Progressive Tolerance: Tel Aviv’s New Shabbat Siren Ban
Tel Aviv beach (Image credit: Roman Möckli [CC BY-ND 2.0] via flickr)
The Tel Aviv-Jaffa Municipality this month began banning the Shabbat music and sirens played on Fridays to announce the approaching Sabbath, on the initiative of Tel Aviv Deputy Mayor Meital Lahavi of the far-left Meretz faction. Lahavi claimed the broadcasts violate noise ordinances, an assertion now being challenged by a counter-lawsuit.
The Tel Aviv ban is yet another emblematic example of the culture war for the identity of Israel. Will it be the Jewish homeland, or just another New York or Los Angeles on the Mediterranean?
One wonders how the Left, who strive to erase all traces of Israel’s Jewish character, are not stopped in their tracks by this latest intellectual contradiction.
They want to stifle the five-minute, once-a-week Shabbat song that greets the onset of Shabbat, and yet vigorously defend the five times daily Muslim loudspeaker call to prayer. Those five times include just before sunrise — that is 4:00 a.m.
I am forced to hear the muezzin Muslim call to prayer daily, as the Mosque loudspeakers a mile from my window often wake me up. I have called the police and registered formal complaints about the existing anti-noise laws being broken. What response did I get? Gornisht — nothing.

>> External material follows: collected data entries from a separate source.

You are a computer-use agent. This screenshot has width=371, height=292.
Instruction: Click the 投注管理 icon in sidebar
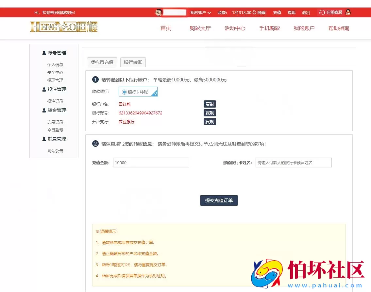(44, 89)
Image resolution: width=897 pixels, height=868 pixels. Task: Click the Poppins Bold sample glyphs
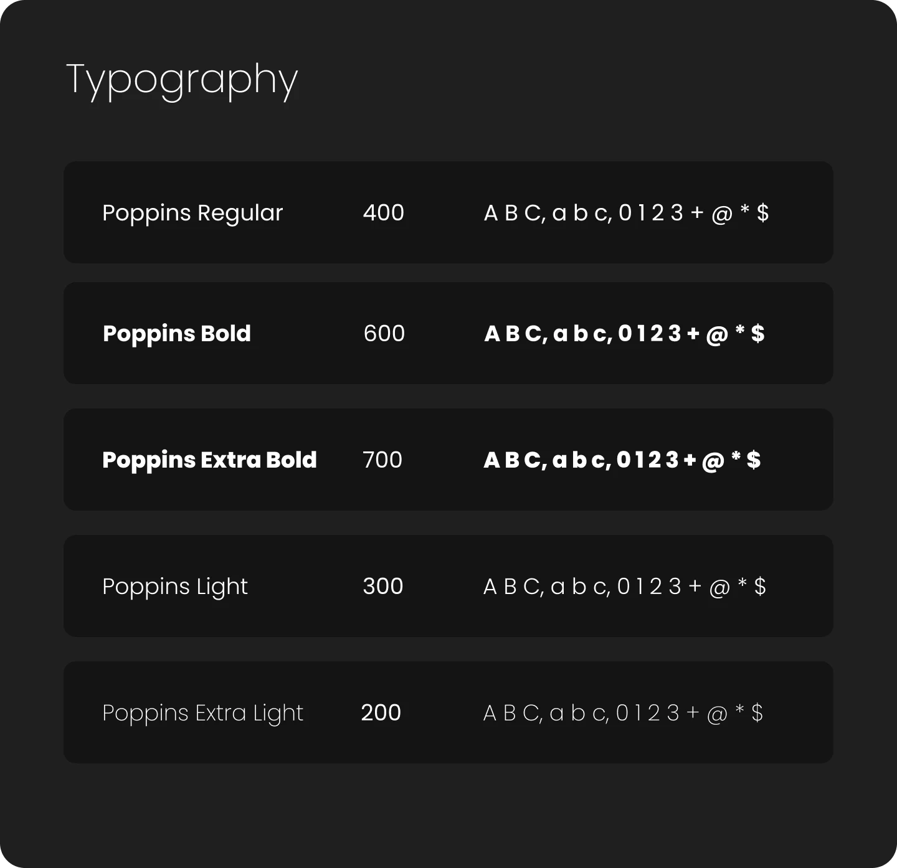624,334
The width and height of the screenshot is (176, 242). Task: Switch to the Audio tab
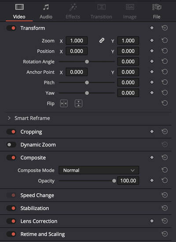[46, 11]
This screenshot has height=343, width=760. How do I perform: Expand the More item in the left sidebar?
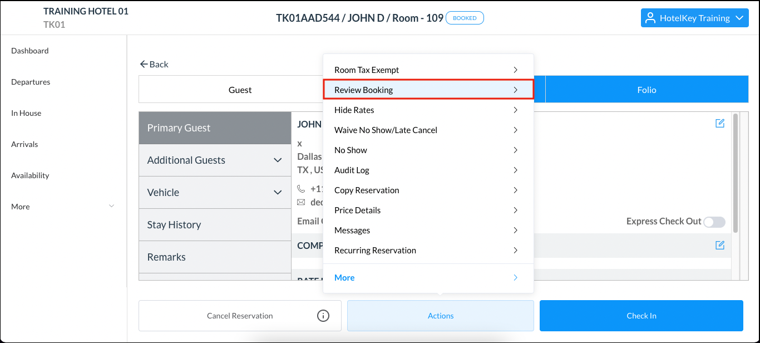coord(111,206)
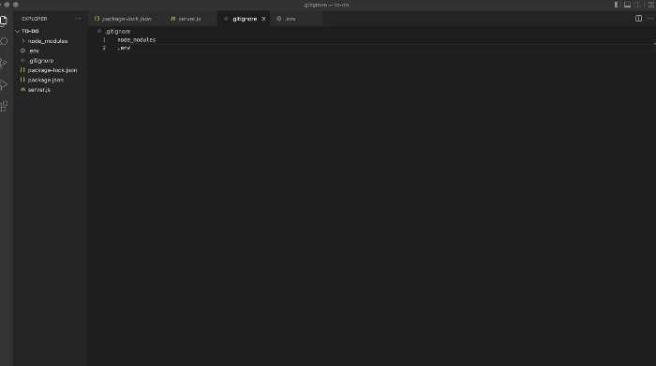Open the Extensions view
The height and width of the screenshot is (366, 656).
tap(4, 106)
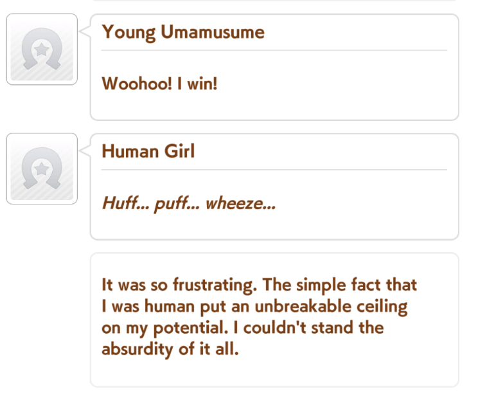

One cop finally leveled with me. He said, "Look, it’s just too dangerous to go into those places."
However, bravery is apparently not required of the Tel Aviv cops to issue a warrant to a synagogue for five minutes of Shabbat song once a week. All that is needed are orders from their masters in the municipality.
These stalwarts are hard at work making sure that the “first Hebrew city” is known for its popular gay parades, attracting tens of thousands from all over, and not ("G-d" forbid) for Shabbat song. That's progress.
The Tel Aviv Municipality encompasses Jaffa, where scores of mosques blare their noise five times a day, waking up tens of thousands. Not a problem for the Leftist elders of Tel Aviv.
This is the picture of tolerance. Tolerating mosque noise is a badge to wear with pride. Synagogue "noise" is a barbaric assault on the urbane ambiance and tranquility of a progressive city.
I recall once approaching a far-Left member of the Jerusalem Municipality — yes, we have a few here too. I asked if I could discuss noise pollution in Jerusalem. He was eager to lend his ear as a devout civil servant should.
As soon as I identified the object of my complaint — the mosques of Jerusalem — he quickly walked away.
I would love to be able to send the souls of such people through a spiritual CAT scan. I fear it would look very much like a smoker’s lungs. Like smokers, they are addicted to a malady that cannot be addressed with reason or even the argument of self-preservation.
How do we prevent them from taking their "first smoke"? How can we help them before their souls are so black with self-hatred and self-destruction, and before they can negatively affect us with their "second-hand smoke"? How?